The flood management dimension of the meeting was equally sobering. Punjab has removed 2,625 encroachments from river waterways, a positive development, but 83 obstructions still remain and the problem extends nationwide. The committee observed that climate change, particularly accelerated glacier melt in Pakistan’s northern mountains, has intensified flood events while simultaneously contributing to long-term water scarcity in the downstream plains. This is the cruel paradox Pakistan faces: too much water in the wrong place at the wrong time, and not enough where and when it is needed. Encroachments along natural waterways and floodplains directly amplify flood damage by obstructing flow and reducing the natural buffering capacity of river systems.

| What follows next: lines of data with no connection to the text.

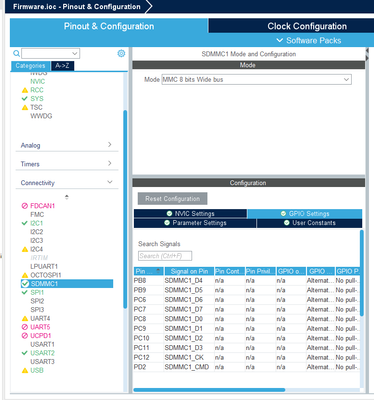Click the horizontal scrollbar under the GPIO table
Screen dimensions: 374x400
(x=209, y=390)
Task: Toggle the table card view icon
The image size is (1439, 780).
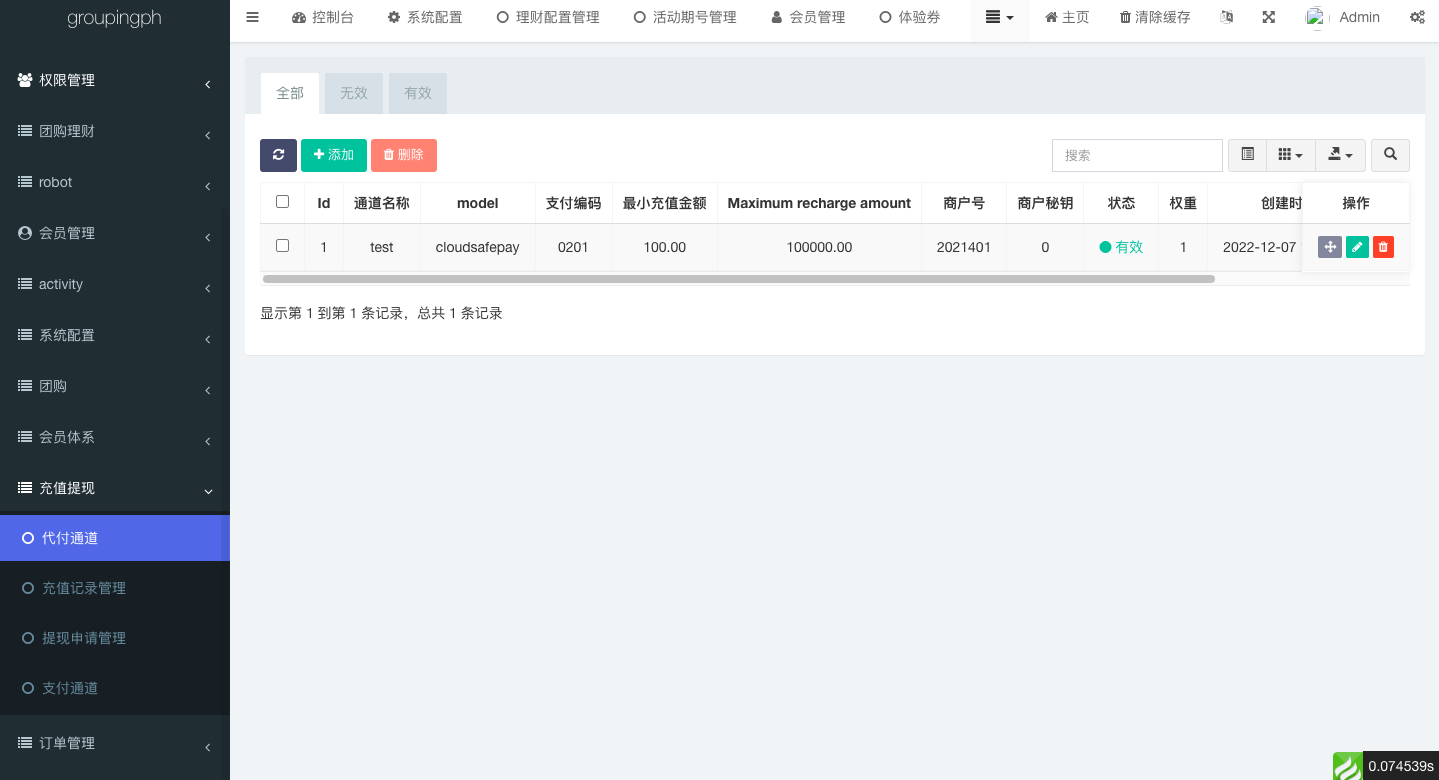Action: tap(1247, 155)
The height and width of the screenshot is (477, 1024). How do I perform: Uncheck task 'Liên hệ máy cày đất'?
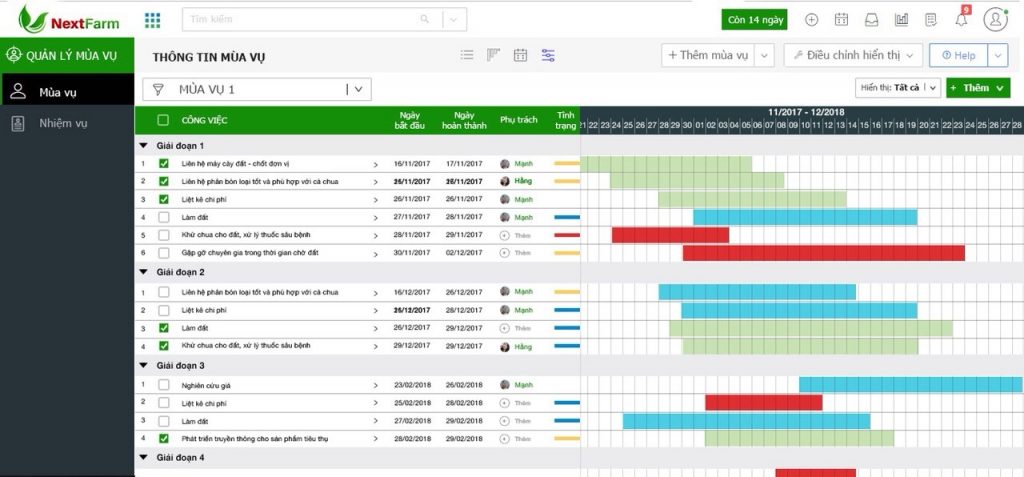coord(164,163)
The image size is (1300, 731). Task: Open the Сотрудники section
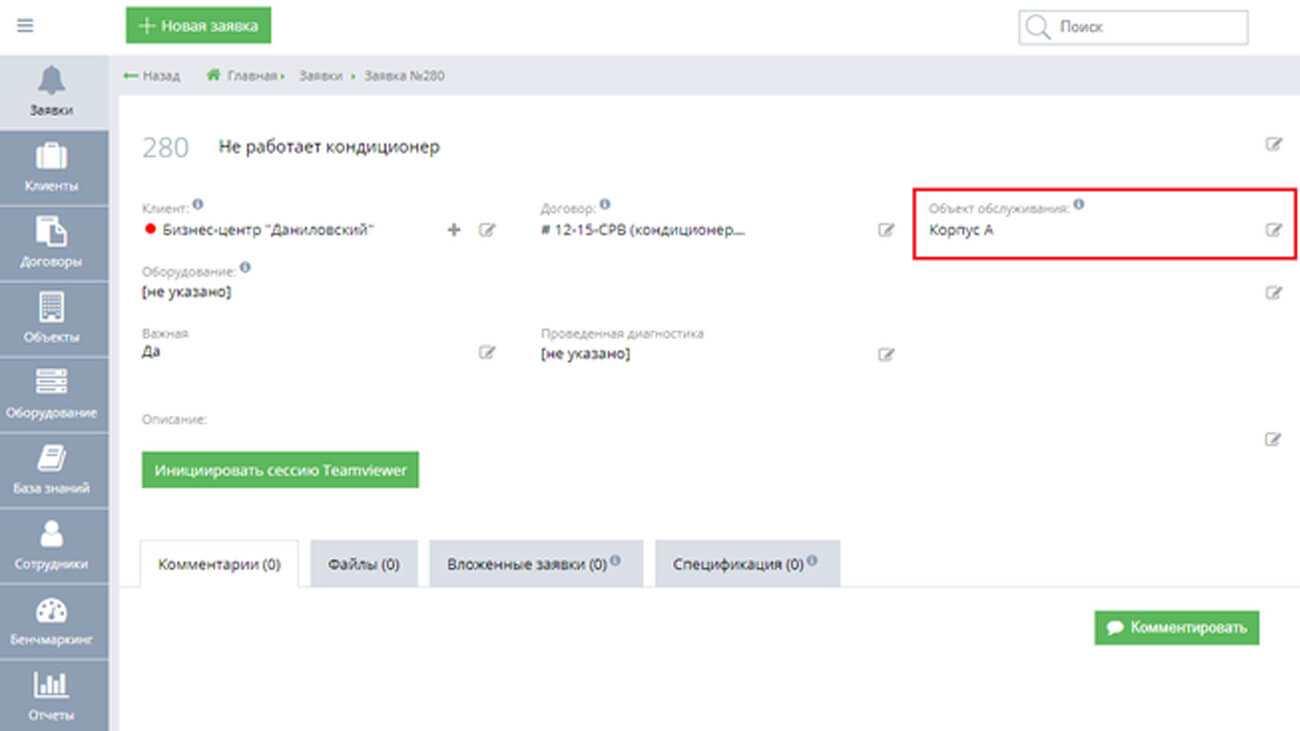pyautogui.click(x=52, y=546)
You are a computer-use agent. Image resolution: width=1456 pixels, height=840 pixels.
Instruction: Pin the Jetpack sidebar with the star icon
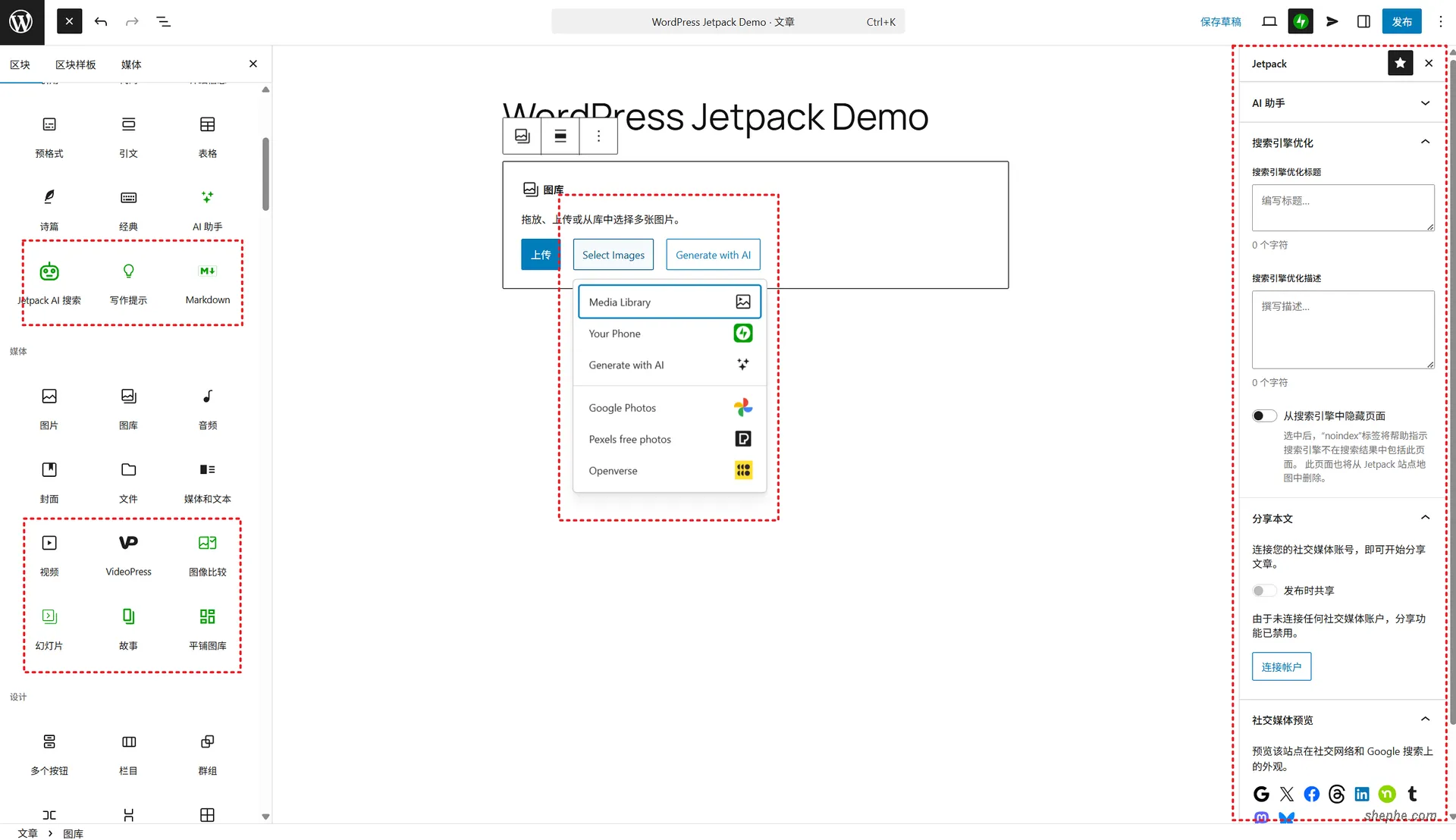pos(1400,63)
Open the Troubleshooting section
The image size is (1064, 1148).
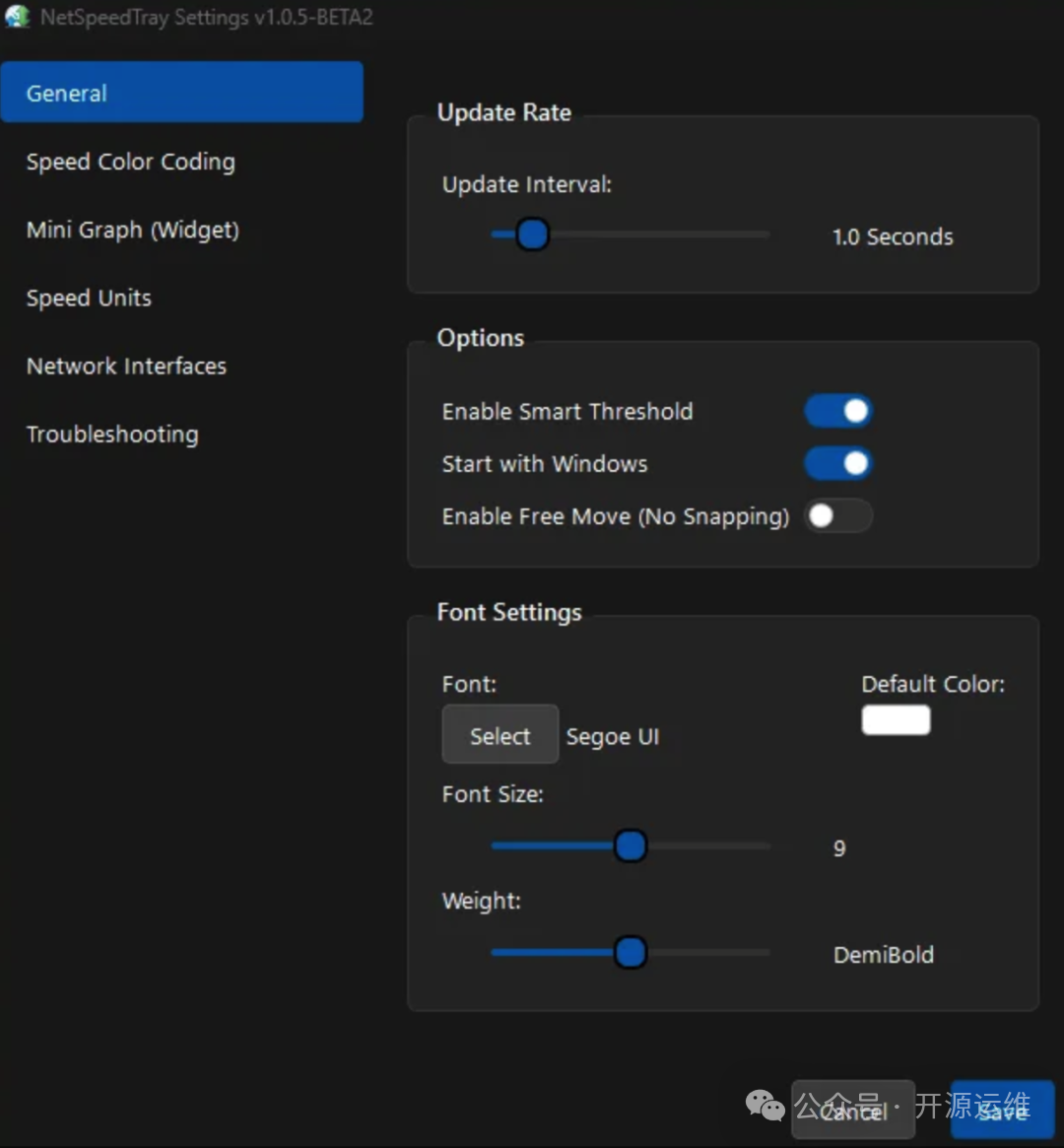tap(111, 434)
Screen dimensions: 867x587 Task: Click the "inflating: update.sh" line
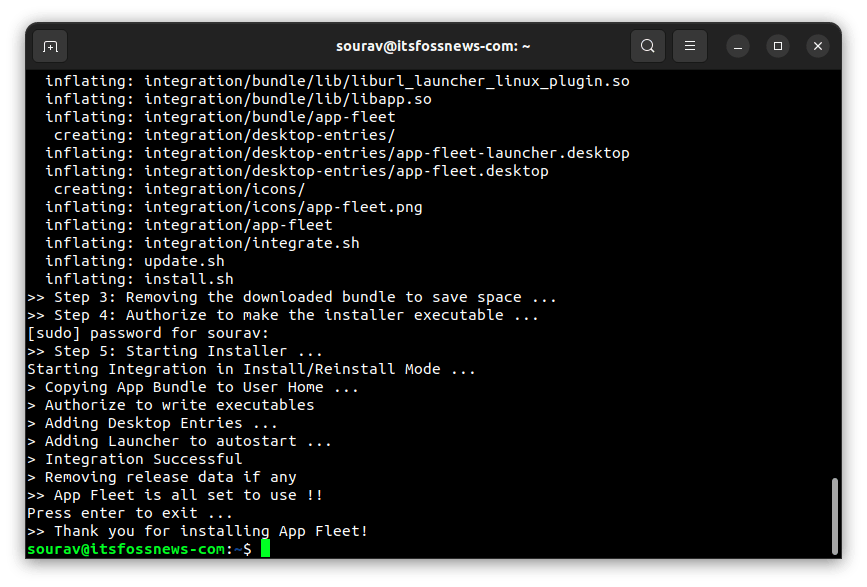tap(135, 261)
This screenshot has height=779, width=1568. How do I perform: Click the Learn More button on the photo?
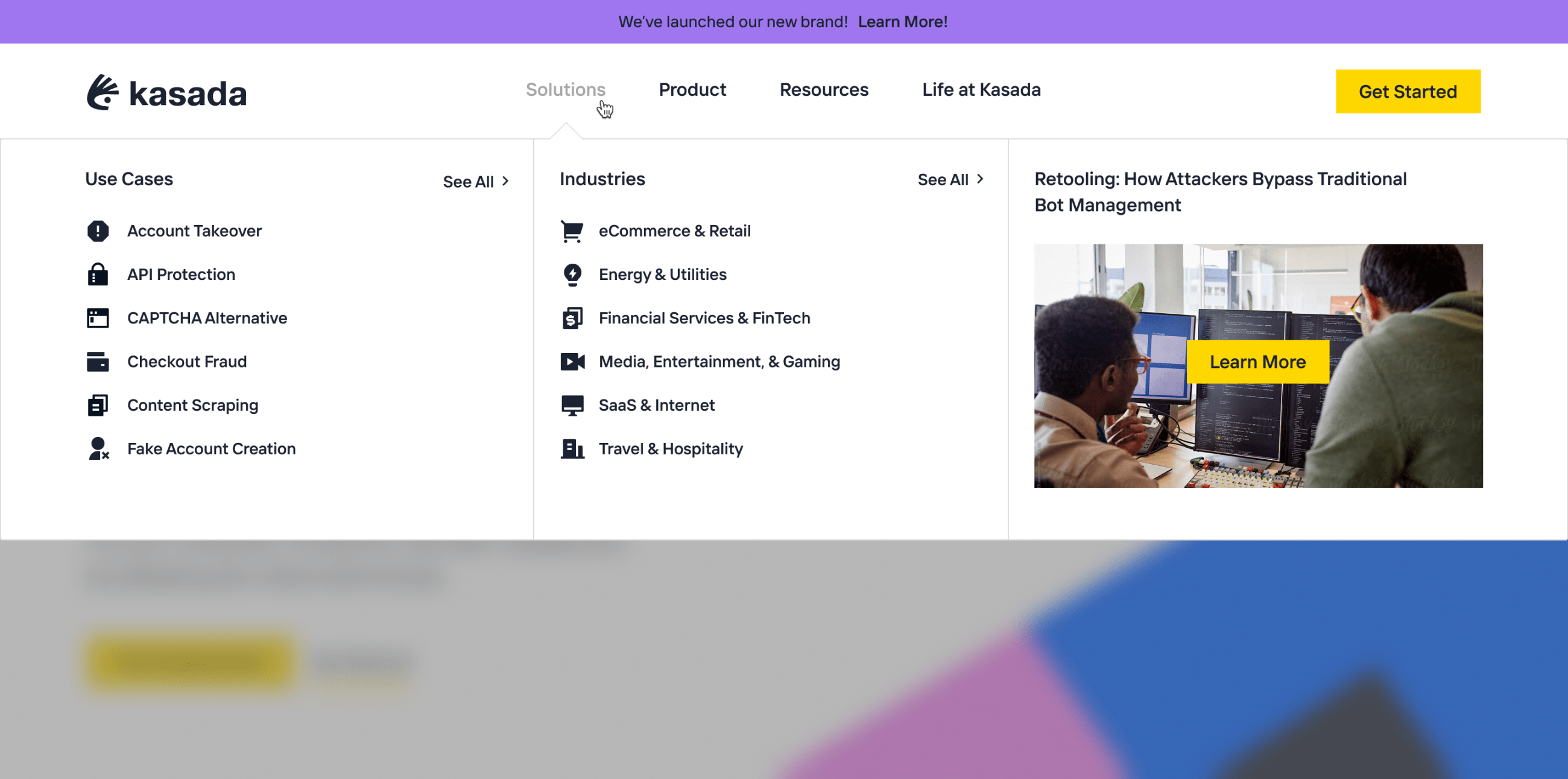click(1257, 362)
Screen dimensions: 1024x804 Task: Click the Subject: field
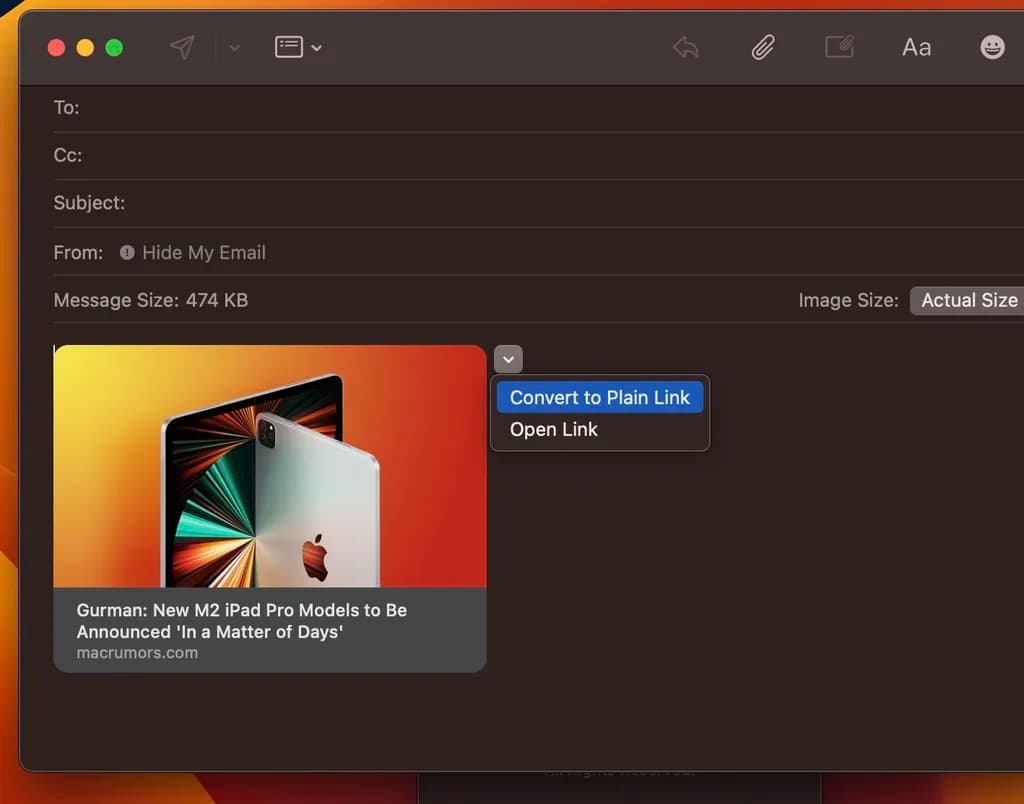tap(500, 203)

The committee raised serious concerns about unauthorized infrastructure development, including bridges reportedly built without approval from the Flood Planning Commission. The Chairman highlighted the specific vulnerability of Zameendara Bandh near cultivated areas and called for comprehensive provincial data on flood-prone zoning and a standardised definition of what constitutes high risk. These are not bureaucratic details. They are the foundations of evidence-based disaster preparedness. Without them, Pakistan will continue to respond to floods reactively rather than anticipating and mitigating damage before it occurs.
Monitoring infrastructure is slowly improving. WAPDA has 17 operational telemetry sites providing early warning data, and a proposal to install 707 telemetry stations nationwide with Asian Development Bank assistance is under consideration. Installation at 27 specific monitoring locations is expected by June 2026. SUPARCO is using satellite imagery to track encroachments. These are meaningful steps, but they need to move faster and reach wider.
Groundwater management emerged as another area of systemic concern. Low recharge rates, inadequate reservoir capacity, and excessive pumping, particularly in urban centres, are collectively undermining Pakistan’s long-term water security. The Pakistan Council of Research in Water Resources reported that quarterly water quality monitoring is ongoing and that rainwater harvesting has been made mandatory for new housing societies in Islamabad. These are sensible measures, but they address symptoms rather than the deeper problem of water governance.
The committee chairman drew the meeting to a close with an observation that cut to the heart of the matter. Pakistan’s water crisis is not simply a resource problem. It is a governance problem. The water exists, or much of it does. What is missing is integrated planning, institutional capacity, strict enforcement of land-use regulations, and genuine federal-provincial coordination. Until those foundations are built, no dam, treaty, or telemetry system will be enough.